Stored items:
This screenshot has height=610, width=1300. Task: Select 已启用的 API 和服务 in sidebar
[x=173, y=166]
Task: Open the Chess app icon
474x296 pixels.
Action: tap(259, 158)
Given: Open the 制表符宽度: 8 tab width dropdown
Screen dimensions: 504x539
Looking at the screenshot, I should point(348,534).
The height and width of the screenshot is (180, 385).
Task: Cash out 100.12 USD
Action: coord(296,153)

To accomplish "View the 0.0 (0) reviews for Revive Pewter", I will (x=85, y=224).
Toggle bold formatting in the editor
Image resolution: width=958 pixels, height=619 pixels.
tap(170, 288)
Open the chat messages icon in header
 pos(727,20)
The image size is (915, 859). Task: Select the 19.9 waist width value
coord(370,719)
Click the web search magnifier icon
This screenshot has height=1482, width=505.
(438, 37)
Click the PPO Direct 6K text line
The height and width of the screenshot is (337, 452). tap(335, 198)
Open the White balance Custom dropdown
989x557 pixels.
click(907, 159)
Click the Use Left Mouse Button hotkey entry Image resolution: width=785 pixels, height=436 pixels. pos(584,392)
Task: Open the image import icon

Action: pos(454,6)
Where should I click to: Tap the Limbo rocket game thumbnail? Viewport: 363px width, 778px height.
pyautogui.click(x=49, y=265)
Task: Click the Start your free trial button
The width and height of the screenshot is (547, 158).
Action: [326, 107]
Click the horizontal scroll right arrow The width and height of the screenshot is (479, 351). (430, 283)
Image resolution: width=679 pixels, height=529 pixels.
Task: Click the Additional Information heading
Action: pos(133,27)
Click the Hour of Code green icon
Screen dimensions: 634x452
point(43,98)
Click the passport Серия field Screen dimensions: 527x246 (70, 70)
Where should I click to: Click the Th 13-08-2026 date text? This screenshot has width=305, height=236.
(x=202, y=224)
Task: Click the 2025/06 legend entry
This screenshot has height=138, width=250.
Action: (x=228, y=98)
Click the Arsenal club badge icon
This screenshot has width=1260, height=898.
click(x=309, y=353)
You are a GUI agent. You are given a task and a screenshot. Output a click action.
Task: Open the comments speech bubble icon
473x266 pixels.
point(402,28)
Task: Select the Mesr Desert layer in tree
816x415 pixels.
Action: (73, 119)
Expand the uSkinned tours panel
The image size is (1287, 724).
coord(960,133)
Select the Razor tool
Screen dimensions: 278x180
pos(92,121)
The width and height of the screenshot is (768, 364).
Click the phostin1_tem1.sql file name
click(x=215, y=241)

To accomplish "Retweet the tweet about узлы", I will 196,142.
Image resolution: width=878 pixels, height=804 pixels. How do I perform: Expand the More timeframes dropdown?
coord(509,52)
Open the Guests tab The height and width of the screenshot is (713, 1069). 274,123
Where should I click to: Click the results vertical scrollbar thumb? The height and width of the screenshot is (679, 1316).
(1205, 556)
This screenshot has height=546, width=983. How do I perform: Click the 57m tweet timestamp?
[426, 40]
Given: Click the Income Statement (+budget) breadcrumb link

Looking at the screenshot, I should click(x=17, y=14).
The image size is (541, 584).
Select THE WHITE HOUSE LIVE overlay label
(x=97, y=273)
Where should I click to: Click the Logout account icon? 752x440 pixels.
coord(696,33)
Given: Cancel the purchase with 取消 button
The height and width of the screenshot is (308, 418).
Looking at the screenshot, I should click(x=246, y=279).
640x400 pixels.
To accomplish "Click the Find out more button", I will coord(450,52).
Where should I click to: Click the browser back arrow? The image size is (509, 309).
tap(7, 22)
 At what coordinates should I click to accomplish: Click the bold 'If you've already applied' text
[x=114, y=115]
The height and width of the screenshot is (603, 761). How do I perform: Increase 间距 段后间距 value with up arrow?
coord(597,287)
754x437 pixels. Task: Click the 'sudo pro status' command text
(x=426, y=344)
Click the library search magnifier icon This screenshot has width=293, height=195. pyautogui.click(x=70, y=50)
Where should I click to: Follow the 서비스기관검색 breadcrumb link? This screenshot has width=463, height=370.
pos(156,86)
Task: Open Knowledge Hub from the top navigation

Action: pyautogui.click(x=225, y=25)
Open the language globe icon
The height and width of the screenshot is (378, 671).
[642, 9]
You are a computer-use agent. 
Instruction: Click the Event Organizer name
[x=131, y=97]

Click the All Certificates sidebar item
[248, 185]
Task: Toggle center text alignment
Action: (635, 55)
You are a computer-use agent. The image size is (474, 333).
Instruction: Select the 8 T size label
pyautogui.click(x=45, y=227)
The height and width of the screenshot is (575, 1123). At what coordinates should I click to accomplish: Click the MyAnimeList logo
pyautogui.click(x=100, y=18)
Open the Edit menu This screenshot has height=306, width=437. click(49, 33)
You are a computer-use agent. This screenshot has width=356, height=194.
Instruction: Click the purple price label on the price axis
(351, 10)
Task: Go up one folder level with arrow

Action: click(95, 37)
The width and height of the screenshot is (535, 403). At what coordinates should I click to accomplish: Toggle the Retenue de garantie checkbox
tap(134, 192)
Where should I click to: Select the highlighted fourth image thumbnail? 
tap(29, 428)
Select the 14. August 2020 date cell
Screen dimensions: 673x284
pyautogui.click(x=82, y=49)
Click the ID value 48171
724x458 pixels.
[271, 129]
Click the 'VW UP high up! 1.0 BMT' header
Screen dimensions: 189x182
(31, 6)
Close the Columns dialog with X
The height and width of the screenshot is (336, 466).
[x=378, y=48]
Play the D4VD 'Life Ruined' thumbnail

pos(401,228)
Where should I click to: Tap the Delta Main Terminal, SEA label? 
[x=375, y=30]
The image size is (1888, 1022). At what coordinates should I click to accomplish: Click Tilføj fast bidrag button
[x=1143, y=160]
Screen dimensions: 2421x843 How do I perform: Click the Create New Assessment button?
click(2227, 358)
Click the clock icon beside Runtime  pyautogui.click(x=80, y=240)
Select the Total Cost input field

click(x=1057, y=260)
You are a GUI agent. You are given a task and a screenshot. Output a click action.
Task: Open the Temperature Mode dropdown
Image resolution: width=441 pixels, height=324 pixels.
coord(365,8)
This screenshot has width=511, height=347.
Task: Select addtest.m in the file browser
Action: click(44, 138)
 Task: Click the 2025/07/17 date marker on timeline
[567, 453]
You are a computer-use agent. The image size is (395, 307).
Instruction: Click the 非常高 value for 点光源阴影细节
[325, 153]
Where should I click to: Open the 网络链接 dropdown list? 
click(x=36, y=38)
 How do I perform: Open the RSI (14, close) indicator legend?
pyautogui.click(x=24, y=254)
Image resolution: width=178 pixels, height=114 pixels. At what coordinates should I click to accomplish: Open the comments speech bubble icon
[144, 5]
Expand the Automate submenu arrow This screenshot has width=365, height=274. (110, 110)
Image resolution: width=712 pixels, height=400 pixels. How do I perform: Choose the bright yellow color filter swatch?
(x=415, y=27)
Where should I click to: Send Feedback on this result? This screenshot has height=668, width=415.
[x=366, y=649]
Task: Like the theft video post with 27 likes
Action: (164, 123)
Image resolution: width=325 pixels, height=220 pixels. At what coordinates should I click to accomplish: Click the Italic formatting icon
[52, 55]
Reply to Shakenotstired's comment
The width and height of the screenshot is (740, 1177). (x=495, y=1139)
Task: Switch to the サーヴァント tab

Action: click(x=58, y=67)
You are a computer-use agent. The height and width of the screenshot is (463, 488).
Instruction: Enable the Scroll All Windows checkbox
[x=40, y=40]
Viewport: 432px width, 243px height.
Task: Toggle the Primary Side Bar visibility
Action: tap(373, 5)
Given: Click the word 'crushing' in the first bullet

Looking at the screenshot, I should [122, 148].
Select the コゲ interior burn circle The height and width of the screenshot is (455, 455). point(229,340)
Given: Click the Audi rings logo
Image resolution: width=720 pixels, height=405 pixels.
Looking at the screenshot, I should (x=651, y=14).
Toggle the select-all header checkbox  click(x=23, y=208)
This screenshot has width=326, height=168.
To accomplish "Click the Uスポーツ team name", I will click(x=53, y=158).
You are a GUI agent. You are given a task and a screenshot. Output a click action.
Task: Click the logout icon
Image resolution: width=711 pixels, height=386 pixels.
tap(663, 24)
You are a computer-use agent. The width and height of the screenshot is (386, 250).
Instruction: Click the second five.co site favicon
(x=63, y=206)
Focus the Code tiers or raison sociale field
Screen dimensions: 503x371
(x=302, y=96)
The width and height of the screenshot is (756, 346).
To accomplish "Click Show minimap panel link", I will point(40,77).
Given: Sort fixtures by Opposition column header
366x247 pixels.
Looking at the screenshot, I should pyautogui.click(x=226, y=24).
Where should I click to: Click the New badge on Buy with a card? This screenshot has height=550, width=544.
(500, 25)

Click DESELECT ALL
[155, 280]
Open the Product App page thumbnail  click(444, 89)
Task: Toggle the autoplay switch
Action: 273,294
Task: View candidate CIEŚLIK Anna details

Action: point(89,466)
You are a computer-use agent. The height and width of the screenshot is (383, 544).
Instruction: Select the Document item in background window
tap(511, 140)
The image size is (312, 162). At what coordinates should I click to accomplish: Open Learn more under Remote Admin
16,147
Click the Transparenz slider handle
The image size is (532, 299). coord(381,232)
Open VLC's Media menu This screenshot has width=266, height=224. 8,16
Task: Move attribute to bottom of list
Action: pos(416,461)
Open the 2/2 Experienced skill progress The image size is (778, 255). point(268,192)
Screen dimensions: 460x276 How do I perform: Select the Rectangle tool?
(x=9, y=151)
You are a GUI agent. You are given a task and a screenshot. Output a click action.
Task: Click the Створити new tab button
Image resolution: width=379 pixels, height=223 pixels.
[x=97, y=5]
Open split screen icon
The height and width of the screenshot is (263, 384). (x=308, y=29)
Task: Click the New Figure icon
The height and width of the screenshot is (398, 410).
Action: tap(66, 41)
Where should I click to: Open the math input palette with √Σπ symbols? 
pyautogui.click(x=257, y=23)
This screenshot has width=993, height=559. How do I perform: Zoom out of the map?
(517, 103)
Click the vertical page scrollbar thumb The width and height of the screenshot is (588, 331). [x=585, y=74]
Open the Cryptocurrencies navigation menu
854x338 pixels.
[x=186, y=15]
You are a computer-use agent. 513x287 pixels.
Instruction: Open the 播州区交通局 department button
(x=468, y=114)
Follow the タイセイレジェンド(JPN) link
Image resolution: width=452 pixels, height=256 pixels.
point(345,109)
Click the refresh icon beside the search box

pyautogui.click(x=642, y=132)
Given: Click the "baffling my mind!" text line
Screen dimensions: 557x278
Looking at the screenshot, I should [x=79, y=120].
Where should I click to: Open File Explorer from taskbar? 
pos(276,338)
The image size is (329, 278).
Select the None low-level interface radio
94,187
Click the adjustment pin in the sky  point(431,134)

Task details: From the data above, reproduce word for word the lines running from the line with "Click the 'VW UP high up! 1.0 BMT' header" to the line with "Task: Open the Temperature Mode dropdown", ends included.

Task output:
Click the 'VW UP high up! 1.0 BMT' header
Screen dimensions: 189x182
(31, 6)
Close the Columns dialog with X
The height and width of the screenshot is (336, 466).
[x=378, y=48]
Play the D4VD 'Life Ruined' thumbnail

pos(401,228)
Where should I click to: Tap the Delta Main Terminal, SEA label? 
[x=375, y=30]
The image size is (1888, 1022). At what coordinates should I click to accomplish: Click Tilføj fast bidrag button
[x=1143, y=160]
Screen dimensions: 2421x843 How do I perform: Click the Create New Assessment button?
click(2227, 358)
Click the clock icon beside Runtime  pyautogui.click(x=80, y=240)
Select the Total Cost input field

click(x=1057, y=260)
You are a GUI agent. You are given a task and a screenshot. Output a click action.
Task: Open the Temperature Mode dropdown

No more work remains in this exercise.